**Your task**
The line with "Click the x-axis tick label 133", the line with "Open Kert - hőmérő link for -100.00°C event", and all lines between them in the material below: return these exactly, and no others.

**Provided records**
——————

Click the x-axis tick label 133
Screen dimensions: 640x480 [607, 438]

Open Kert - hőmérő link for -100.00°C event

——————

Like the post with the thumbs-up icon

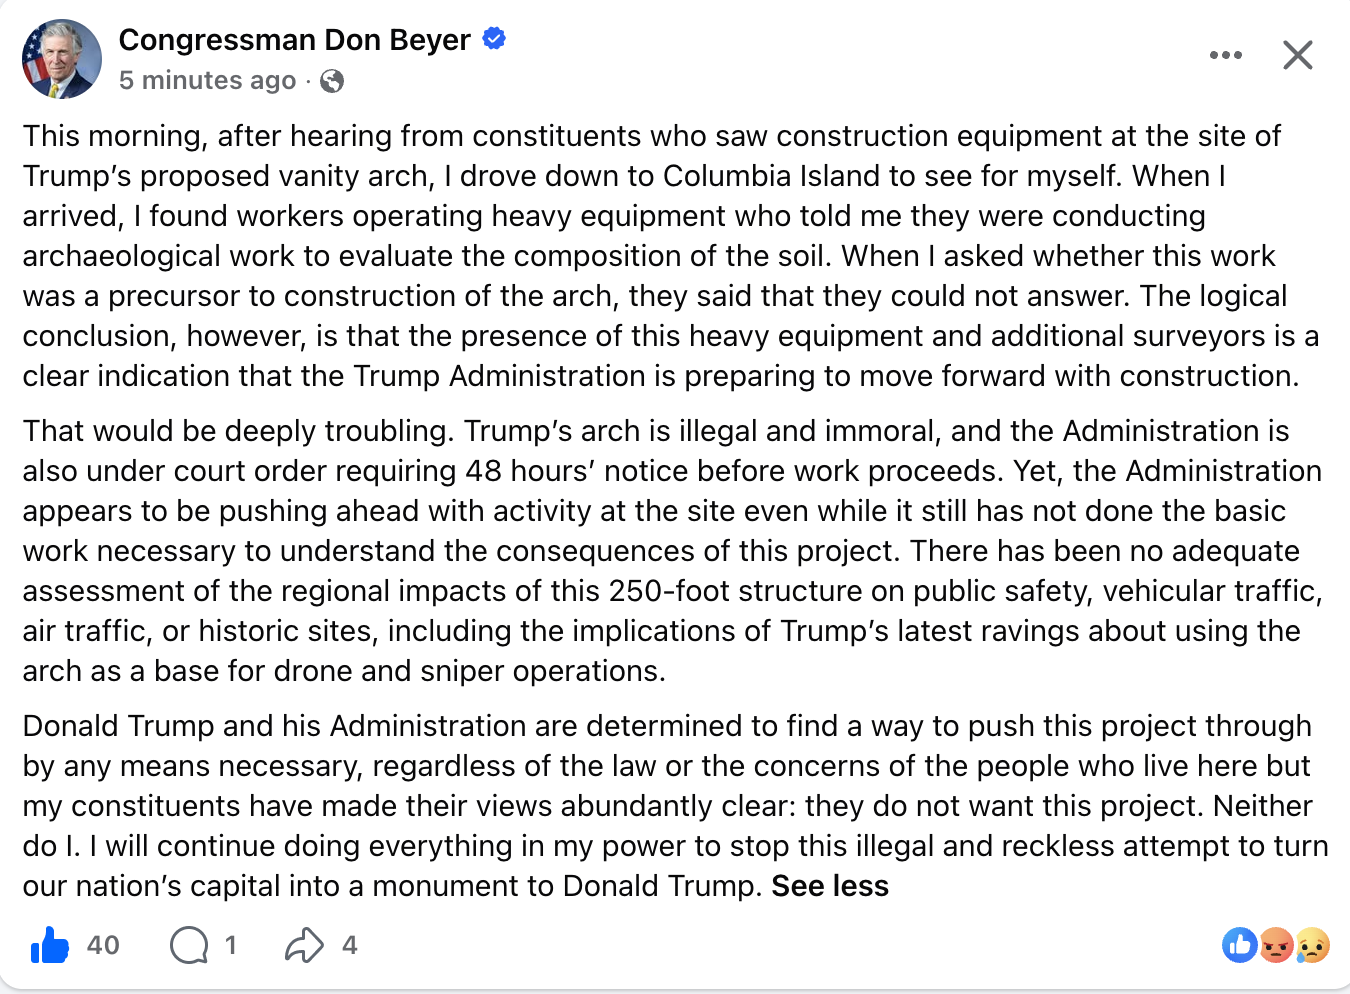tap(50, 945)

——————

**Problem solution**
Click the x-axis tick label 133
Screen dimensions: 640x480 [607, 438]

Open Kert - hőmérő link for -100.00°C event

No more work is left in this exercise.